NSN also published an interview with Andrei Vedyayev, a writer focusing on Russia's security services, who said the poisoning suspects are unlikely to be officers for Russian military intelligence, known as the GRU, as British authorities alleged.

The Bellingcat/Insider report said it had confirmed that Chepiga is actually a GRU colonel who was previously awarded Russia's highest state medal: Hero of the Russian Federation.

"First of all, they don't admit this," Vedyayev said, referring to the interview with the two suspects on Russia's state-funded network RT that May's spokesman said was full of "lies and blatant fabrications."

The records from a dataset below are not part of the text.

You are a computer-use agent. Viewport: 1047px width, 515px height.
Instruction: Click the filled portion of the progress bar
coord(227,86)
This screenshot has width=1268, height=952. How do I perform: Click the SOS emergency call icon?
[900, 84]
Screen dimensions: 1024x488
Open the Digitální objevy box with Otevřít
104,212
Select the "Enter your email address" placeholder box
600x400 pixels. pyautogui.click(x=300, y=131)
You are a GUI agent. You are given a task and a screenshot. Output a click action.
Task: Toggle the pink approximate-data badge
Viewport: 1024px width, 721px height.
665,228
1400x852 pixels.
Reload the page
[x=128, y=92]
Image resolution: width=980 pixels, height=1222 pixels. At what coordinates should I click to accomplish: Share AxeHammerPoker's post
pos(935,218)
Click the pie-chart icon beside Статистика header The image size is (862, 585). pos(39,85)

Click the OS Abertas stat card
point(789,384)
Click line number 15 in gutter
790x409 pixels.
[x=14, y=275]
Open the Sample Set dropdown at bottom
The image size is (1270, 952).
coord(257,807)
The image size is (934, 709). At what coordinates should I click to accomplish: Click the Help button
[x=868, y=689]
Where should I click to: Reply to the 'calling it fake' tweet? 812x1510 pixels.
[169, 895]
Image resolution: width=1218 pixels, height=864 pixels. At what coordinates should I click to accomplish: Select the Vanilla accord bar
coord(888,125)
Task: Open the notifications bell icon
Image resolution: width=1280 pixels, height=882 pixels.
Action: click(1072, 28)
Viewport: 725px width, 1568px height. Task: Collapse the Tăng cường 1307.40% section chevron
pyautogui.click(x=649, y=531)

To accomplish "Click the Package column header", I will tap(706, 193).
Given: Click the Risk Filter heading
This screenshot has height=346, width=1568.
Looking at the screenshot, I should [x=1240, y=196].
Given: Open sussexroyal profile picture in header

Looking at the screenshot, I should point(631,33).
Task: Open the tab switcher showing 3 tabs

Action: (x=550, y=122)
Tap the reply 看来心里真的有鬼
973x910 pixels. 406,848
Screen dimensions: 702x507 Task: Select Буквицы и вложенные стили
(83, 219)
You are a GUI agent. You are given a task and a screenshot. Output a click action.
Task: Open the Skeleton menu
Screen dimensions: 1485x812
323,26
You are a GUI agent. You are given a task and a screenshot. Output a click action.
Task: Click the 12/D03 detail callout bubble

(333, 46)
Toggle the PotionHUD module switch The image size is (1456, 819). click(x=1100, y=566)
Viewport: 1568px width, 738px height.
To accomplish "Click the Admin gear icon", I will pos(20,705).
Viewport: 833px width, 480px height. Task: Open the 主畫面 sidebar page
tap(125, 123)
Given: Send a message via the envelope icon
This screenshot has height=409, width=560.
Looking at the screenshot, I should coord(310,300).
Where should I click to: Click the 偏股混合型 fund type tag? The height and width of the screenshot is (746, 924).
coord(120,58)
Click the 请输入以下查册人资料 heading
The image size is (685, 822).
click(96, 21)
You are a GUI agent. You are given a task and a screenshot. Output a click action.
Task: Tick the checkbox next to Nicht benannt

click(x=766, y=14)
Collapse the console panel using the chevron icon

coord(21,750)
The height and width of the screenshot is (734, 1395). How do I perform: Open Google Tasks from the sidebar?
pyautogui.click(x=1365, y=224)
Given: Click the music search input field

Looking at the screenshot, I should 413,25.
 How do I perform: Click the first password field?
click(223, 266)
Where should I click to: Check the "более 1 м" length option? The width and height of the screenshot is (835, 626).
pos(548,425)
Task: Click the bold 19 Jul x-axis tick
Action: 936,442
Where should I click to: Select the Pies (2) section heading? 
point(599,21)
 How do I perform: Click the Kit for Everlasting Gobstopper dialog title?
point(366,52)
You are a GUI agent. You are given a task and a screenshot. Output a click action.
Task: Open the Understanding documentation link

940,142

"Secondly, they don't resemble [GRU officers] at all," Vedyayev added. "From the perspective of security-service officers, if they carried out this task as has been told and described, then they acted completely unprofessionally: roaming around the city, being filmed by video cameras."

Interpol

Other Russian media outlets published reports focusing on the fact that searching for the name "Chepiga" yields no results on the publicly available portion of Interpol's database of "red notices."

That appears to have first been reported by the Russian news agency Interfax and subsequently picked up by RIA Novosti and Kremlin-friendly outlets Life.ru and Ren-TV.

This is, in fact, no surprise. Interpol itself notes that most red notices — which alert police worldwide of at-large suspected criminals wanted by a particular government — "are restricted to law enforcement use only."

"Some member countries choose to make an extract publicly available," Interpol says on its website.